Return each entry exactly, with none missing.

Source data:
▬▬▬

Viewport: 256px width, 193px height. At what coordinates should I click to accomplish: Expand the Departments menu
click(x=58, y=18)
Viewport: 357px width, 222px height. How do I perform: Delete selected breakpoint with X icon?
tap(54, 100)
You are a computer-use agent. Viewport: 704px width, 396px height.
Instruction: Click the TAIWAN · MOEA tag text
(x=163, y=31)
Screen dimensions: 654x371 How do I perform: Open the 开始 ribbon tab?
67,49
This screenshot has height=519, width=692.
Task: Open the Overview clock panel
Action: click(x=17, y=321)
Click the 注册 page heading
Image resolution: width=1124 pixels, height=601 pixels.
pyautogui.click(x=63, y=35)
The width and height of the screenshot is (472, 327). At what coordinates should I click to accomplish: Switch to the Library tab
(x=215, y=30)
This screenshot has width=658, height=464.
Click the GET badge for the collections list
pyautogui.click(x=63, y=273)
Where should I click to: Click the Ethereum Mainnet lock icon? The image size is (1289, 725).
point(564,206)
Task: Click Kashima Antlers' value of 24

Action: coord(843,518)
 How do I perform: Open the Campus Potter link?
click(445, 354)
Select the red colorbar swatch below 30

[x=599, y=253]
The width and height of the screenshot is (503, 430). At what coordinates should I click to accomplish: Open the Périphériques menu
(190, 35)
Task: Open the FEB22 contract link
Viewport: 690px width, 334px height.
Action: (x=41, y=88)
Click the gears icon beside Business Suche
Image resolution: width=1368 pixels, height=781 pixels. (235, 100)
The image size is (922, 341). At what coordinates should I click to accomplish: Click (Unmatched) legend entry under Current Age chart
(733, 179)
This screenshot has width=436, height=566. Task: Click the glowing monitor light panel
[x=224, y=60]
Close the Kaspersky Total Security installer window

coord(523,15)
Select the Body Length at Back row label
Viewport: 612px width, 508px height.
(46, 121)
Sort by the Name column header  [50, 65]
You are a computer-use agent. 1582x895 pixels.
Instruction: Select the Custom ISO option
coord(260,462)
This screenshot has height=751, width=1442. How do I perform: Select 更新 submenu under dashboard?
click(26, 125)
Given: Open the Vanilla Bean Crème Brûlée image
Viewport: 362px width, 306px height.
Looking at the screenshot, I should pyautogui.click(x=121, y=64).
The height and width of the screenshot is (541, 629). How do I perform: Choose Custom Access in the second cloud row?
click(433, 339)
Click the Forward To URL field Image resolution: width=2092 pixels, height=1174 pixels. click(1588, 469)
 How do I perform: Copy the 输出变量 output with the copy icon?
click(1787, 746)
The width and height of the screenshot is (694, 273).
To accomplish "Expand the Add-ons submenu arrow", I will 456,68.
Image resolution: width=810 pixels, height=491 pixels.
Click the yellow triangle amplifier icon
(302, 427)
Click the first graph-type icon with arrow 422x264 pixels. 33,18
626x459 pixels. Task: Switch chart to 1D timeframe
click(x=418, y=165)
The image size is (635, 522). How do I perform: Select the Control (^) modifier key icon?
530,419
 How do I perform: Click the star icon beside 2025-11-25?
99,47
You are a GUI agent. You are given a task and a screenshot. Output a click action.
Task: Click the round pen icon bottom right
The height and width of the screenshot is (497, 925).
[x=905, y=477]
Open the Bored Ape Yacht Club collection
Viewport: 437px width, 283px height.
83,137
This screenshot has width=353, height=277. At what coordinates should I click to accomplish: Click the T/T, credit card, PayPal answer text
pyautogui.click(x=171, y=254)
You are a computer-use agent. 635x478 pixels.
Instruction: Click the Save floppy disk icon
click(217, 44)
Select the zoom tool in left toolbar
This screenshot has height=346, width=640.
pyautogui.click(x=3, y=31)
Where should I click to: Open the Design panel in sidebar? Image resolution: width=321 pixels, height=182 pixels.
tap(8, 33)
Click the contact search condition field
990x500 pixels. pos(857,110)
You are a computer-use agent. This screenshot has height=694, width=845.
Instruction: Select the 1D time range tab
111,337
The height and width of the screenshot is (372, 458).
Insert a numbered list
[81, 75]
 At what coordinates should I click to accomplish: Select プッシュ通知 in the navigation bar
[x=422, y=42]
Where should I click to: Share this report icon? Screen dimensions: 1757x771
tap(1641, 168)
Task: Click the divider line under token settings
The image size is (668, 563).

▬▬▬

> RESULT OF THE EXERCISE
Viewport: 256px width, 193px height. At what coordinates should I click to accomplish: Expand the Departments menu
click(x=58, y=18)
Viewport: 357px width, 222px height. How do I perform: Delete selected breakpoint with X icon?
tap(54, 100)
You are a computer-use agent. Viewport: 704px width, 396px height.
Instruction: Click the TAIWAN · MOEA tag text
(x=163, y=31)
Screen dimensions: 654x371 How do I perform: Open the 开始 ribbon tab?
67,49
This screenshot has height=519, width=692.
Task: Open the Overview clock panel
Action: click(x=17, y=321)
Click the 注册 page heading
Image resolution: width=1124 pixels, height=601 pixels.
pyautogui.click(x=63, y=35)
The width and height of the screenshot is (472, 327). At what coordinates should I click to accomplish: Switch to the Library tab
(x=215, y=30)
This screenshot has width=658, height=464.
Click the GET badge for the collections list
pyautogui.click(x=63, y=273)
Where should I click to: Click the Ethereum Mainnet lock icon? The image size is (1289, 725).
point(564,206)
Task: Click Kashima Antlers' value of 24

Action: coord(843,518)
 How do I perform: Open the Campus Potter link?
click(445, 354)
Select the red colorbar swatch below 30

[x=599, y=253]
The width and height of the screenshot is (503, 430). At what coordinates should I click to accomplish: Open the Périphériques menu
(190, 35)
Task: Open the FEB22 contract link
Viewport: 690px width, 334px height.
Action: (x=41, y=88)
Click the gears icon beside Business Suche
Image resolution: width=1368 pixels, height=781 pixels. (235, 100)
The image size is (922, 341). At what coordinates should I click to accomplish: Click (Unmatched) legend entry under Current Age chart
(733, 179)
This screenshot has width=436, height=566. Task: Click the glowing monitor light panel
[x=224, y=60]
Close the Kaspersky Total Security installer window

coord(523,15)
Select the Body Length at Back row label
Viewport: 612px width, 508px height.
(46, 121)
Sort by the Name column header  [50, 65]
You are a computer-use agent. 1582x895 pixels.
Instruction: Select the Custom ISO option
coord(260,462)
This screenshot has height=751, width=1442. How do I perform: Select 更新 submenu under dashboard?
click(26, 125)
Given: Open the Vanilla Bean Crème Brûlée image
Viewport: 362px width, 306px height.
Looking at the screenshot, I should pyautogui.click(x=121, y=64).
The height and width of the screenshot is (541, 629). How do I perform: Choose Custom Access in the second cloud row?
click(433, 339)
Click the Forward To URL field Image resolution: width=2092 pixels, height=1174 pixels. click(1588, 469)
 How do I perform: Copy the 输出变量 output with the copy icon?
click(1787, 746)
The width and height of the screenshot is (694, 273).
To accomplish "Expand the Add-ons submenu arrow", I will 456,68.
Image resolution: width=810 pixels, height=491 pixels.
Click the yellow triangle amplifier icon
(302, 427)
Click the first graph-type icon with arrow 422x264 pixels. 33,18
626x459 pixels. Task: Switch chart to 1D timeframe
click(x=418, y=165)
The image size is (635, 522). How do I perform: Select the Control (^) modifier key icon?
530,419
 How do I perform: Click the star icon beside 2025-11-25?
99,47
You are a GUI agent. You are given a task and a screenshot. Output a click action.
Task: Click the round pen icon bottom right
The height and width of the screenshot is (497, 925).
[x=905, y=477]
Open the Bored Ape Yacht Club collection
Viewport: 437px width, 283px height.
83,137
This screenshot has width=353, height=277. At what coordinates should I click to accomplish: Click the T/T, credit card, PayPal answer text
pyautogui.click(x=171, y=254)
You are a computer-use agent. 635x478 pixels.
Instruction: Click the Save floppy disk icon
click(217, 44)
Select the zoom tool in left toolbar
This screenshot has height=346, width=640.
pyautogui.click(x=3, y=31)
Where should I click to: Open the Design panel in sidebar? Image resolution: width=321 pixels, height=182 pixels.
tap(8, 33)
Click the contact search condition field
990x500 pixels. pos(857,110)
You are a computer-use agent. This screenshot has height=694, width=845.
Instruction: Select the 1D time range tab
111,337
The height and width of the screenshot is (372, 458).
Insert a numbered list
[81, 75]
 At what coordinates should I click to accomplish: Select プッシュ通知 in the navigation bar
[x=422, y=42]
Where should I click to: Share this report icon? Screen dimensions: 1757x771
tap(1641, 168)
Task: Click the divider line under token settings
The image size is (668, 563).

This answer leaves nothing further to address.